A Rolling Stone Gathers No Hate

…You come round to my seat before take off to ask if I would like a massage during the flight, why yes, yes I would love a massage, but then you never show up. I’m concerned about my first class treatment here. Maybe you haven’t heard but I write a blog, I have about 10 readers and about a million hates.

…You stop me at everyone point of airport check in to say, excuse me sir, this is for first class only. Yeah asshole, I am in first class. Do I really need to be wearing a suit or be crusty old to be sitting in first class? Maybe I’m some over privileged obnoxious kid that blows his money on cheap whores, hard drugs and first class airfare, does that make sense? No, so perhaps I’m wearing jeans because I’m not at work and because I’m hating you.

…You are the city planner for London that decided garbage cans would just make too much sense. Either I’m blind or this city doesn’t believe in public garbage cans, or should I say rubbish. Either way they are about as few and far between as their non toll public rest rooms. Its like every rest room is at a club and you have to tip out the towel boy. Please, just let me throw this out, let me take a piss, then let me hate you.

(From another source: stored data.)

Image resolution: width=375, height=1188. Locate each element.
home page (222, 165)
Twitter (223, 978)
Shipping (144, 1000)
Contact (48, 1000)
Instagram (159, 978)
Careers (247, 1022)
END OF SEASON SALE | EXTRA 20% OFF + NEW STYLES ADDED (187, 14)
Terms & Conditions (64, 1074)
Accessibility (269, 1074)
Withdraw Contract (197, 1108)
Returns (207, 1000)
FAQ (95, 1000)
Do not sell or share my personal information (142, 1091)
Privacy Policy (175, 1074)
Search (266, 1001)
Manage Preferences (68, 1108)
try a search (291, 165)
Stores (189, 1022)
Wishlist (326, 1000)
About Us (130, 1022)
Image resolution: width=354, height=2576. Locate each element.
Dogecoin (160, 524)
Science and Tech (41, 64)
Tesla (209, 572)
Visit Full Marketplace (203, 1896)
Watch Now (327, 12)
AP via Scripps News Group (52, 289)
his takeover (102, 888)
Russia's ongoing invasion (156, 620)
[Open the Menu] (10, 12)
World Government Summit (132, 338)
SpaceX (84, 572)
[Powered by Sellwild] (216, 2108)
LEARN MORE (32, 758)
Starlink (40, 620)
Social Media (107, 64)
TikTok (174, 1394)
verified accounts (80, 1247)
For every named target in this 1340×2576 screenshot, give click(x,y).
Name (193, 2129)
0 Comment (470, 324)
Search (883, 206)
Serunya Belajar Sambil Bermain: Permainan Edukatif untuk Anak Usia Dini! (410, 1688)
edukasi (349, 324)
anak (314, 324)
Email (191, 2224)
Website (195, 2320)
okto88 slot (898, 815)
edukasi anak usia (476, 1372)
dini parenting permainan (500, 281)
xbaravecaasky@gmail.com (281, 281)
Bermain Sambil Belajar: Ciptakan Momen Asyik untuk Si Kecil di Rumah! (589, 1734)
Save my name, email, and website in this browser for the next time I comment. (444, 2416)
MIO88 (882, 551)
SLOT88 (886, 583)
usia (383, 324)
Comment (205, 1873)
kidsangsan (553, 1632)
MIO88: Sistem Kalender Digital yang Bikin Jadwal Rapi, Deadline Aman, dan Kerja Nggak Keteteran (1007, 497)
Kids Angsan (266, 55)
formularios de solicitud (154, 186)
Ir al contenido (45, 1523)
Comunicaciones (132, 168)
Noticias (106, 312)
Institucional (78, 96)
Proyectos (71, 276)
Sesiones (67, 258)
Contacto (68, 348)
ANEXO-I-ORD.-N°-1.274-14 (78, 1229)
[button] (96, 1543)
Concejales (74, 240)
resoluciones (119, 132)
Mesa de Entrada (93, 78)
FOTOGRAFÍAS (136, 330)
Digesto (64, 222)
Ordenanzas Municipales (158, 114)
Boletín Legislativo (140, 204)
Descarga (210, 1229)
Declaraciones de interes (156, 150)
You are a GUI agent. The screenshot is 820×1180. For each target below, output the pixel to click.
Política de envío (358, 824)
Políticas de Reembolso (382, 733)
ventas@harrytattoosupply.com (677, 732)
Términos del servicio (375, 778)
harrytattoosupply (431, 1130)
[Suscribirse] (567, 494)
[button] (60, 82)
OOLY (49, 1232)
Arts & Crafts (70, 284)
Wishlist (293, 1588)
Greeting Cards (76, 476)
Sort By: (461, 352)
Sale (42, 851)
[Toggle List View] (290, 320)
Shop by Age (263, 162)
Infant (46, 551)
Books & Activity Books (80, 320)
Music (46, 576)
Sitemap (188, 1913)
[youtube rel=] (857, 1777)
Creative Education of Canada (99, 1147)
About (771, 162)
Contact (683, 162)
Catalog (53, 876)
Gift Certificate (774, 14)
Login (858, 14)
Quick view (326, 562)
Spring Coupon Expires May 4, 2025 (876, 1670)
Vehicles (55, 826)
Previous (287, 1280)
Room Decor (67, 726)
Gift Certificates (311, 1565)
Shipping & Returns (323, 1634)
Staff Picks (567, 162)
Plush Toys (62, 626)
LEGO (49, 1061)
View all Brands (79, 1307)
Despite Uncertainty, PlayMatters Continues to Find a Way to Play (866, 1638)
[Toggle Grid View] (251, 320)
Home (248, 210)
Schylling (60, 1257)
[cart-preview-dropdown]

…You sit next to me on a puddle jumper plane, chat me up for about half the ride, then lean in real close and say, btw I’m sick as a dog, I’ve got this cold I just can’t kick. Thanks fucknut now I’m sick and now I hate.

…You create a currency with more worthless coins than the US. You got your 1 pence coin, 2 pence coin, 10 pence coin, 20 pence coin (I think we’re just about at a penny’s worth of value) 50 pence coin, 1 pound coin, 2 pound coin. At what point do country’s stop producing worthless money? I’m still pondering the penny’s existence, I’m now pondering the pence’s existence, but I’m certainly not pondering my hate’s existence.

…You are a driver in London that doesn’t know where the hotel is and has to ask me. The first time you passed by it, I was being polite, I didn’t want to embarrass you, the second time we passed by it, I got a little anxious, I just wanted to get there already, the third time we passed by I had to point out that I’m from NY, you’re from London, this is your equivalent of broadway, and you can’t find the hotel based on the numbered address. The fourth time we passed by it, I had to remind you that you are ill equipped to handle being a driver in your own city and the fifth time we passed by it, I had to state that I hate you.

…You are wearing a wrist of 4 inch thick metal bracelets going through the security line reserved for first class and don’t take the metal blocks off your arm. Either you belong on some sort of social welfare for the mentally challenged or you are that much of an obnoxious, entitled bitch you think that security rules don’t apply to you. You know this is going to set off the machine, you just have to know this, yet you proceed to hold up the entire line and proceed to accelerate my hate.

…You are the crazy lady in St. James park at 9AM that stumbled up to the Asian man, got right in his face, yelled something in jibberish, then laughed like there was no tomorrow. After stumbling by the Asian man, you then found your way into the tall grass where you lifted up your skirt and took a piss. Holy crap, you’re a dude and you’re hated.